Wow. So much. When we launched the Real Food Films competition three years ago for short videos under four minutes, I was honestly afraid we might just get a handful of entries from hipsters in Brooklyn making odes to their artisanal kombucha. What we’ve received has blown us away: more than 400 films from dozens of countries. 260 Pop-Up Film Fests have been hosted from Denmark to New Zealand and across the United States. We’ve discovered countless stories of farmers and communities bringing to life a food system that’s better for our bodies, producers and the planet. Now, we’ve got a library of more than 70 films online that anyone anywhere can watch and get inspired by—and not one of them is about bespoke kombucha.

What’s one of your first (and most memorable) interactions with food?
Hmmm… that one really makes me think. I’m guessing it would to be the boiled cabbage and rugelah my great-grandmother Hench would make for my brother and me. When we would visit her small apartment in New Jersey, the smell of the cabbage would waft down the hall before we even rung the doorbell and would envelop us along with her huge bear hugs. The smells and the tastes connected me to my family and to our great-grandparents who had made their way from the eastern borders of Poland across the continents and the ocean to Ellis Island.

You have a project called Food MythBusters—what are your favorite three myths that you’ve busted?
My favorite big myths pushed by farm chemical giants like Syngenta, agribusiness companies like Cargill and junk food peddlers like Pepsi include: “We need industrial agriculture to feed the world.” “Organic food is no better for you than chemically grown food.” “Junk food marketing to kids is harmless free speech.” We launched Food MythBusters to fight back against these myths.

If you weren’t doing what you’re doing, what would you be doing?
I would be a singer in a rock band. I can’t carry a tune or remember lyrics to songs, so it would not be very successful.
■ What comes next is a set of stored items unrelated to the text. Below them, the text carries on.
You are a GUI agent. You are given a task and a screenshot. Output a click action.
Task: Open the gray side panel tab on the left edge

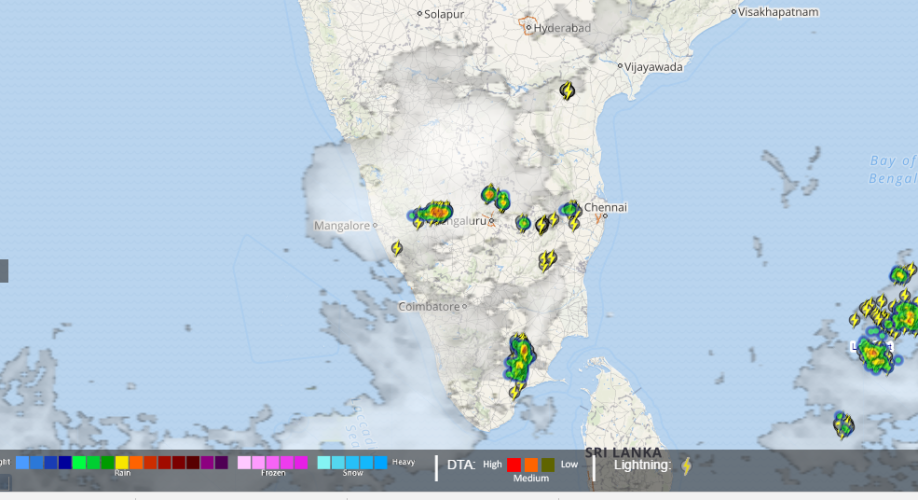pyautogui.click(x=4, y=270)
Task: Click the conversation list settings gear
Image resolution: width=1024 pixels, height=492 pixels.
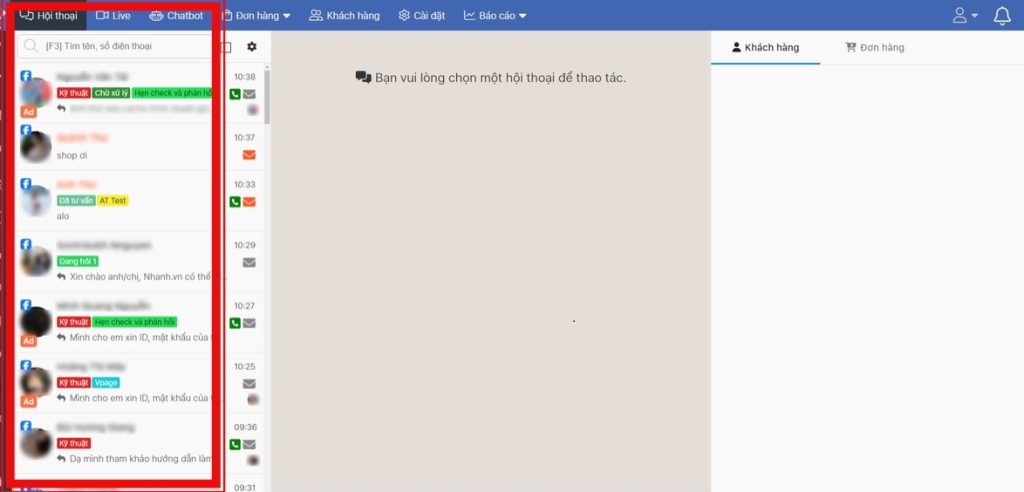Action: coord(252,47)
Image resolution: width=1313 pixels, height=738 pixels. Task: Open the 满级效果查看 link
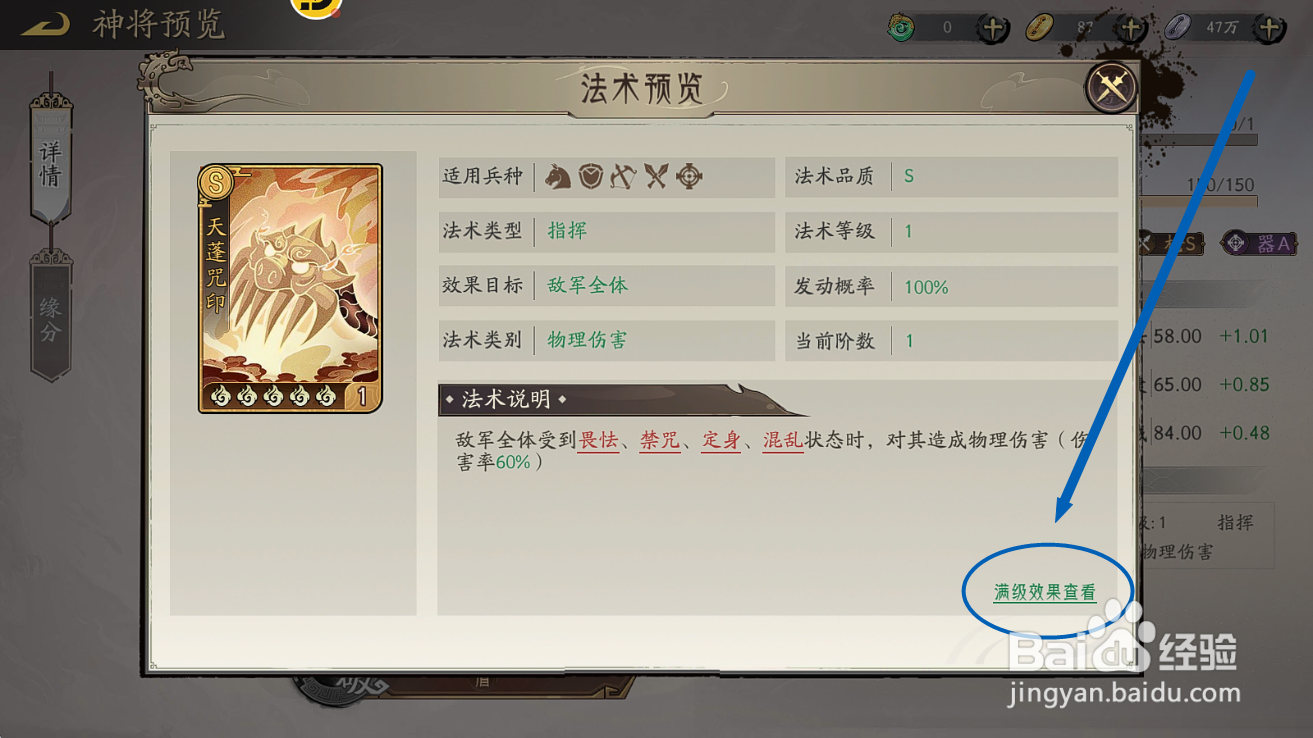point(1045,592)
What was your biggest #foodfail?
When I moved to California after 17 years in New York City, I finally had a kitchen and dining room big enough to host family holidays—and we’ve hosted Christmas dinner ever since. There have been a few mishaps. One such #foodfail: I was making my favorite apple pie and just about to throw the apples tossed with cinnamon, lemon zest and sugar onto the awaiting pastry dough, when I sneakily grabbed a slice to enjoy. Luckily, it turns out: the bulk sugar I had pulled from my pantry was actually bulk salt and the entire bowl of apples was ruined. A few phone calls later and a sister saved the day: dessert was on its way and the apple pie was never missed.
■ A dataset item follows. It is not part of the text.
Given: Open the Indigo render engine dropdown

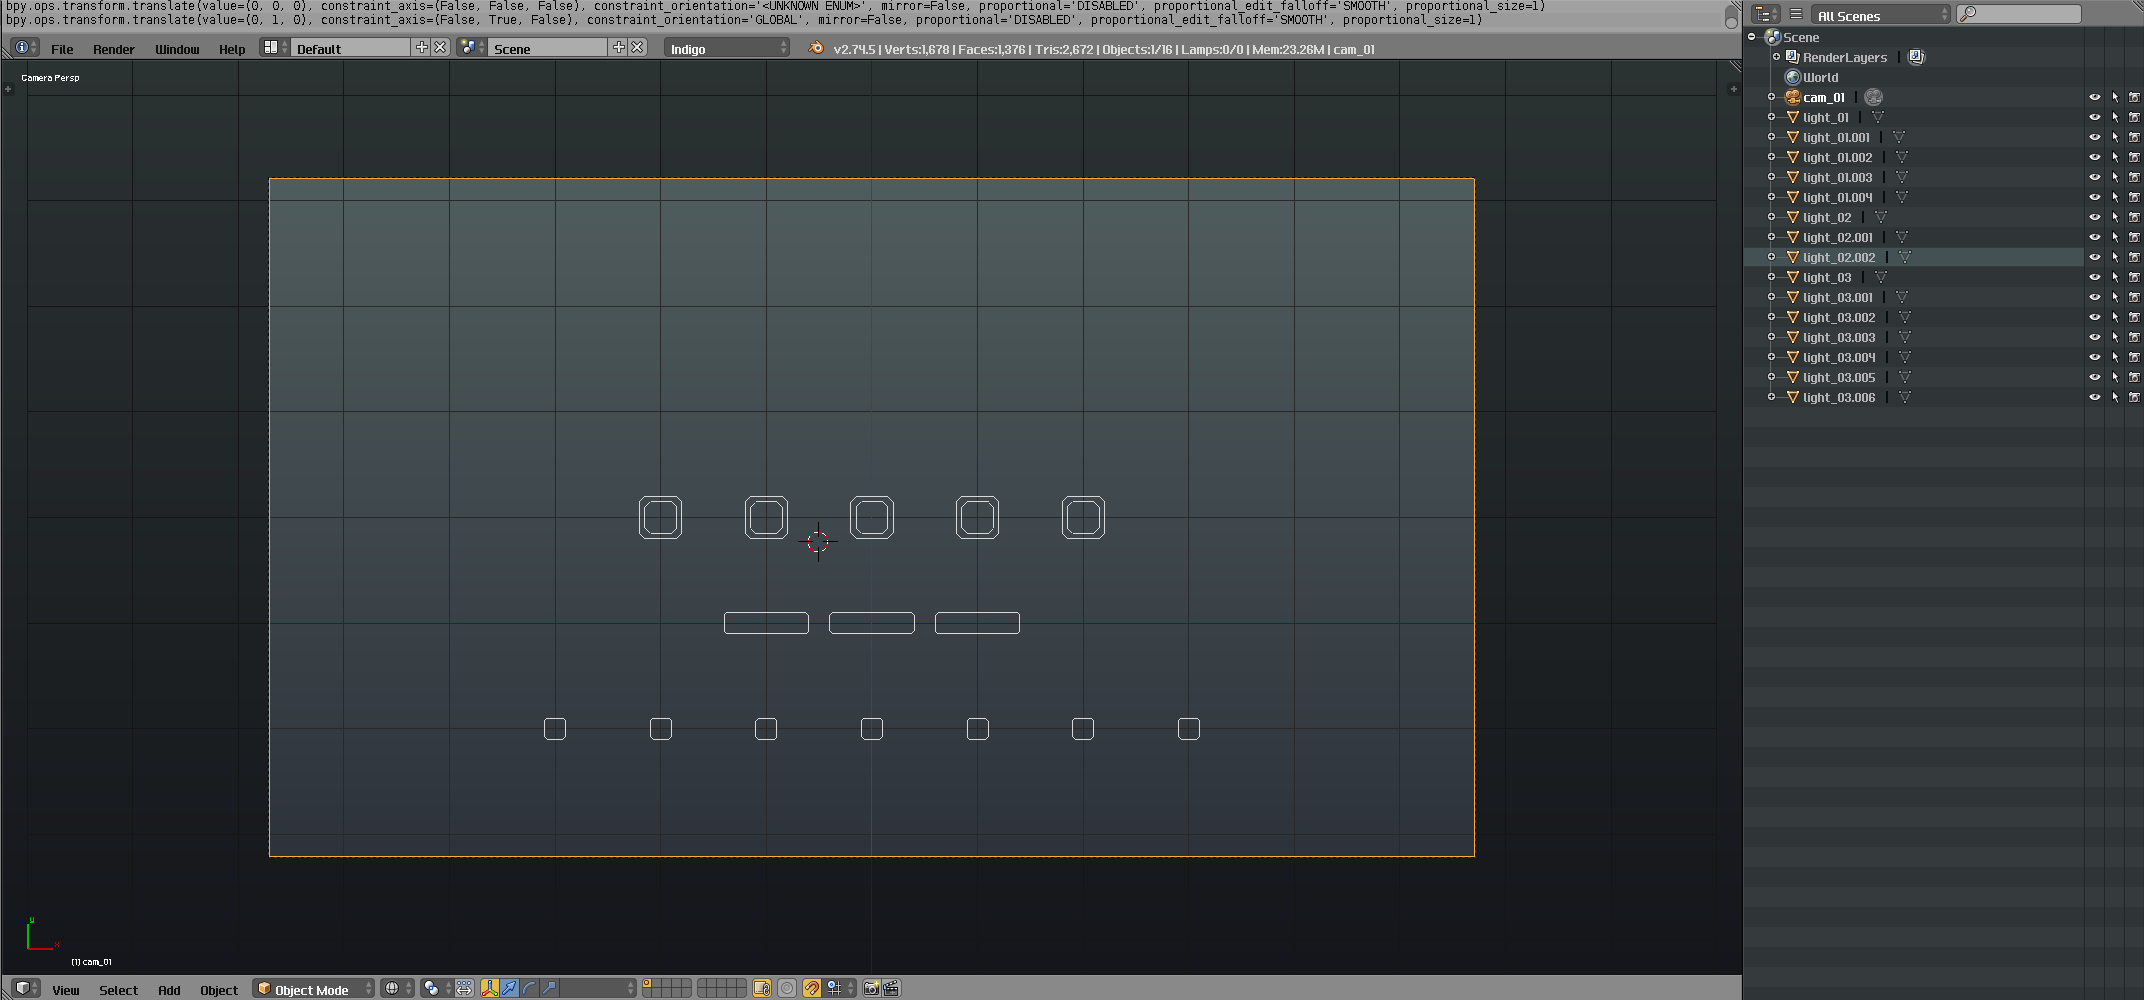Looking at the screenshot, I should tap(727, 48).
What’s always in your fridge? How do you use it?
Sriracha. On everything.

What’s your favorite meal-on-the-go?
Nuts. No recipe required.

Favorite new recipe?
My favorite new recipe is the soba noodle soup from Mark Bittman’s new (wonderful) cookbook, The Kitchen Matrix. When my kids took the first sip, they both looked up wide-eyed and happy. The little one said: “Mom… I love you.”